--- SUPPLIED DATA Enclosed Below ---

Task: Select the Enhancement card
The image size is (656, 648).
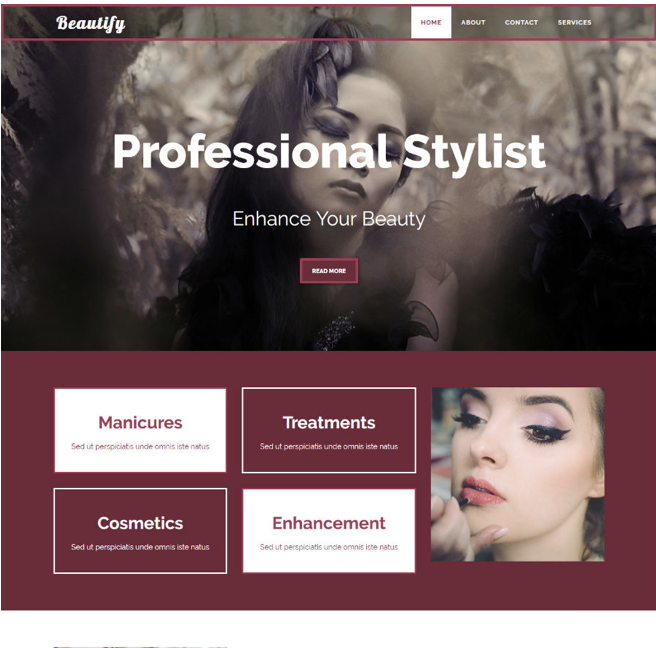Action: click(x=329, y=530)
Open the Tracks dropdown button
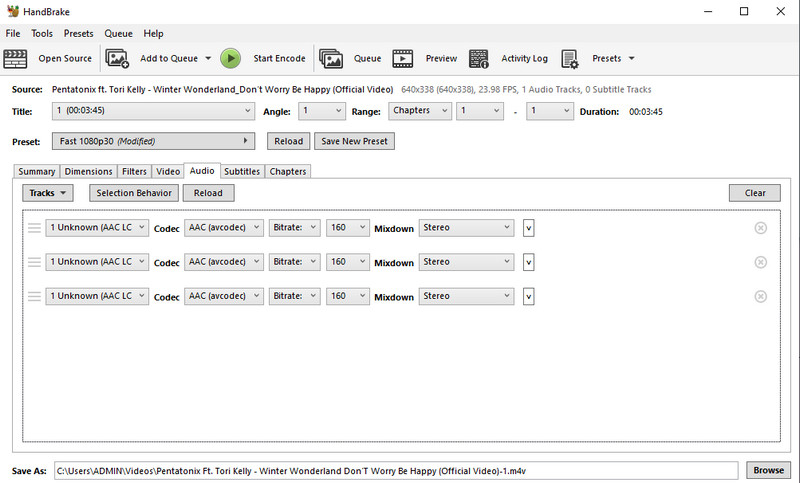The image size is (800, 483). pos(48,193)
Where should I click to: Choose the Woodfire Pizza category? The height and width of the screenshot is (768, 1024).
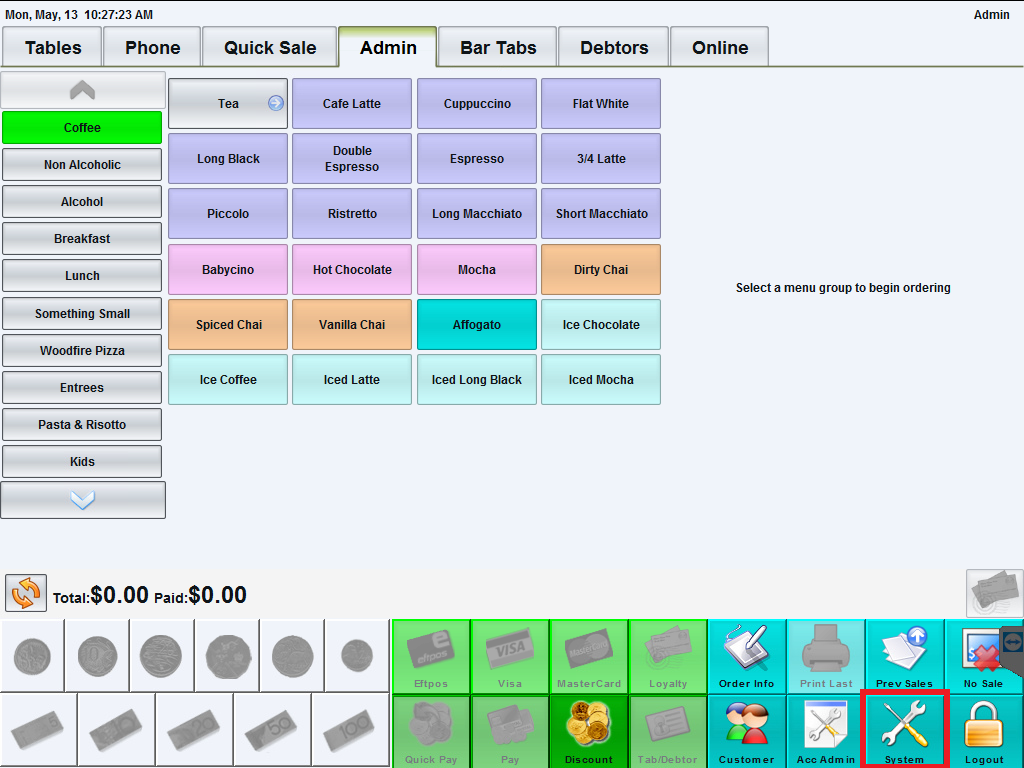pyautogui.click(x=82, y=350)
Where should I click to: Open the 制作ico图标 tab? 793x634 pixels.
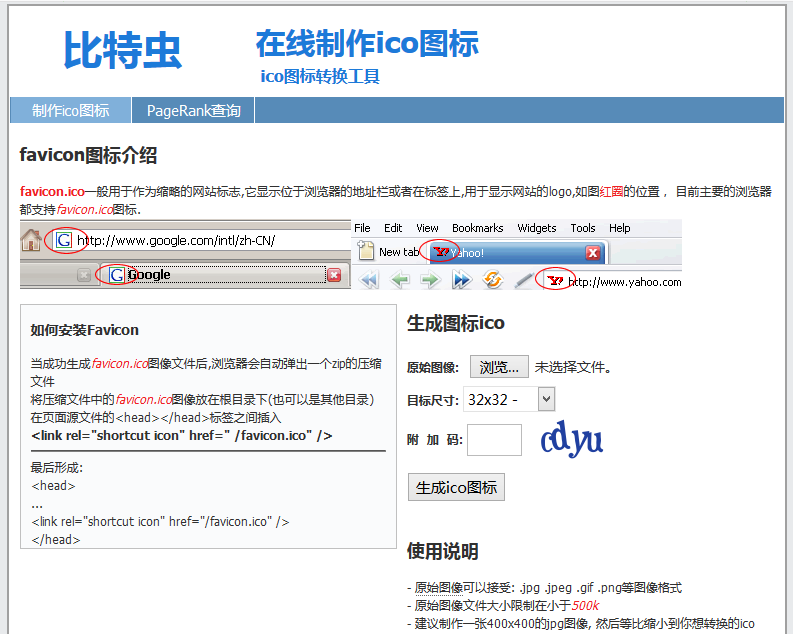[x=70, y=110]
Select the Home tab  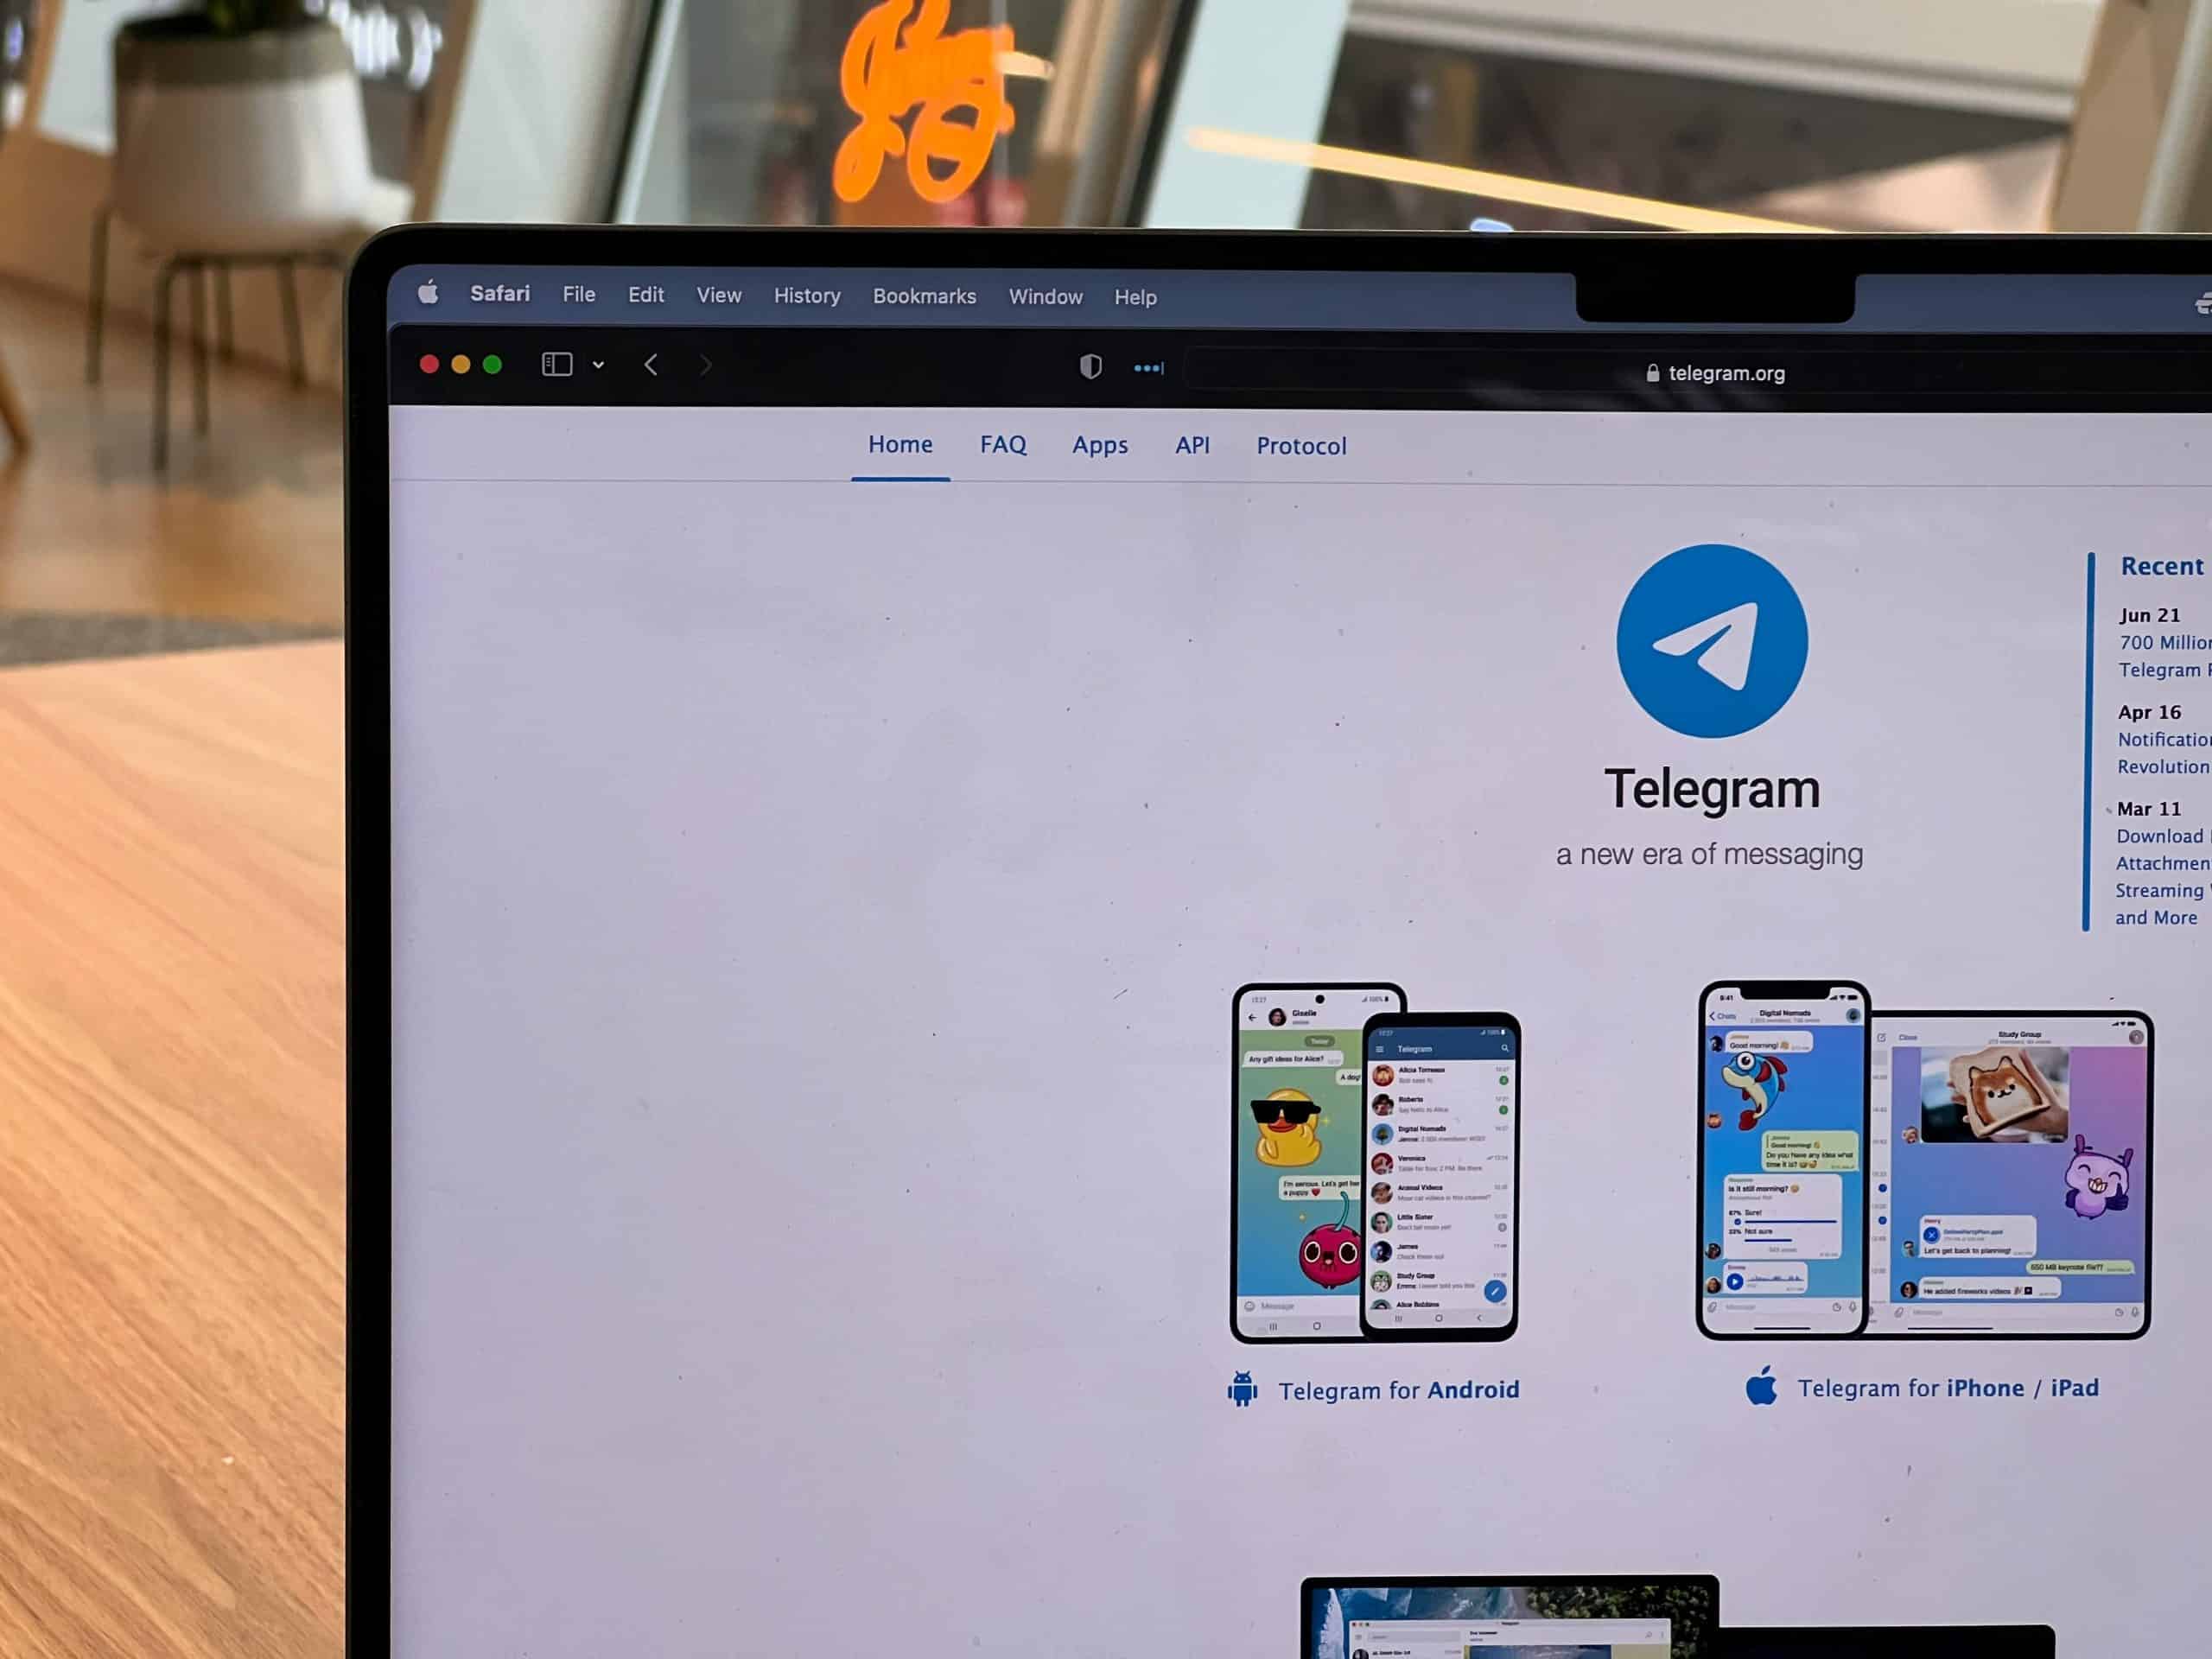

--- End of Enclosed SUPPLIED DATA ---

» ACTIVITY
Beginning at the line that contains "Open the Tracks dropdown button", copy each remaining line of the records exactly, through the final one. Omit the pictures.

» EXERCISE OUTPUT
Open the Tracks dropdown button
The image size is (800, 483). pos(48,193)
Where should I click to: Choose the Woodfire Pizza category? The height and width of the screenshot is (768, 1024).
pyautogui.click(x=82, y=350)
Where should I click to: Open the 制作ico图标 tab? 793x634 pixels.
[x=70, y=110]
Select the Home tab  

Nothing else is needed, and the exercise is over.